I feel lucky to work at an institution with both rich intellectual resources and a mission consistent with my own goals of caring for women. My colleagues, both in my department and across the institution, are exceptionally thoughtful, and they have been phenomenal partners.

What do you like most about your job?

I am incredibly honored to care for women during their pregnancies and at their births—two pivotal and meaningful times in their lives.
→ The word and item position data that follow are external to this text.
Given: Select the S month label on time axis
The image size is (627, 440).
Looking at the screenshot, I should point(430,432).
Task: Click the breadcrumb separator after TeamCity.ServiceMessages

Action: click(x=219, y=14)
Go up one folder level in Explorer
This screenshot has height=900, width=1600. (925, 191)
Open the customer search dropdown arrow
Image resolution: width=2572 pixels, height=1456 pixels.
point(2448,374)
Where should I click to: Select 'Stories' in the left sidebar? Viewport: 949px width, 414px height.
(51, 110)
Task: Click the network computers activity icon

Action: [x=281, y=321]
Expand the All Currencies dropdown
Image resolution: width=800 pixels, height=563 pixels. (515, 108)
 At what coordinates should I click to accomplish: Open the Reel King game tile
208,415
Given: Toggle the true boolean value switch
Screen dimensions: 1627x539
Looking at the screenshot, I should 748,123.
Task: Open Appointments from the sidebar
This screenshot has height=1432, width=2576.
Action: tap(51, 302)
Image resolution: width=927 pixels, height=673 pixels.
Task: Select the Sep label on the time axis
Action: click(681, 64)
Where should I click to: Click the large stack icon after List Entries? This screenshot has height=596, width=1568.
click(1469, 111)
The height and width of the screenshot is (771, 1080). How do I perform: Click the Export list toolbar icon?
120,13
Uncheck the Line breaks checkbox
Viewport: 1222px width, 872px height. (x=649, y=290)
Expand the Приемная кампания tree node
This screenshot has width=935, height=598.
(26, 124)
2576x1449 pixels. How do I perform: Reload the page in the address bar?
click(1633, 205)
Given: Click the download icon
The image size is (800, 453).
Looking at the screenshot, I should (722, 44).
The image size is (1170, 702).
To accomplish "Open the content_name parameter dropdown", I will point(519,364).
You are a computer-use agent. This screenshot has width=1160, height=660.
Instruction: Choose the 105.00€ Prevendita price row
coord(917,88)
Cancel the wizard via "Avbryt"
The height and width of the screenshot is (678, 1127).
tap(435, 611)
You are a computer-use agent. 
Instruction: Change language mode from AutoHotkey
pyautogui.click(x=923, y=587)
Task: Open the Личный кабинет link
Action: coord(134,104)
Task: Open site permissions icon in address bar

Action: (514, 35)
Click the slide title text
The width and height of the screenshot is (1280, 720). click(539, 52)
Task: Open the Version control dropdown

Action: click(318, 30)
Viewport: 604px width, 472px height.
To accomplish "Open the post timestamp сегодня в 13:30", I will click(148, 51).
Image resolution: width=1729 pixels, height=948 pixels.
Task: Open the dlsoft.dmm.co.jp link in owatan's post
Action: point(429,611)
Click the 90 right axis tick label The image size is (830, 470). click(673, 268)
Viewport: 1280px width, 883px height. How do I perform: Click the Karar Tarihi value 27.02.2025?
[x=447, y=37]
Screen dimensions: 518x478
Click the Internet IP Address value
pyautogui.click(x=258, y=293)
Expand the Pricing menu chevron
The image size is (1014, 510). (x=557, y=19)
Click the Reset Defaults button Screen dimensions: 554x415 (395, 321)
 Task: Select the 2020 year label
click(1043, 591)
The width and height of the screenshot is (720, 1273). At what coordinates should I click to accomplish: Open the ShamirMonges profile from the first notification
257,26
I also love the opportunity I have to consider how we can best provide safe and equitable health care to women and their families in my role as the OB/GYN vice chair for quality, equity and safety.

Why is equity important to you in the context of health care?

When I assumed the role of vice chair for Quality & Safety in our department, I asked whether the title could be amended to “vice chair for Quality, Equity & Safety.” For me, this message—that there is no quality care without equitable care—is critical to the work I hoped to do within our department, and in the institution more broadly.

This idea was met with great enthusiasm, and I have tried to consistently include considerations of equity in the quality assurance work we do. When reviewing our patient outcomes, we work to review by race or ethnicity, English proficiency and insurance status when possible. By doing this, we can better ensure that all groups are afforded the opportunity to have excellent clinical outcomes in all of our services.

Describe your journey into health care.

I had an interest in medicine from an early age, but I thought I would be a pediatrician because I had a great role model in our family pediatrician. However, when I shadowed an obstetrician in college, I felt a strong draw toward caring for women and their reproductive needs. I marched through college, medical school and residency to pursue training in high-risk obstetrics.

As I began practicing, I found myself mystified and saddened by the stark disparities in pregnancy outcomes for African American women. Because of that, I deviated from the “usual” path I’d been on and completed what was then known as the Commonwealth Fund/Harvard University Fellowship in Minority Health Policy. This experience was transformative and changed the course of my career to better attend to equity in care and outcomes from a clinical, research and policy perspectives.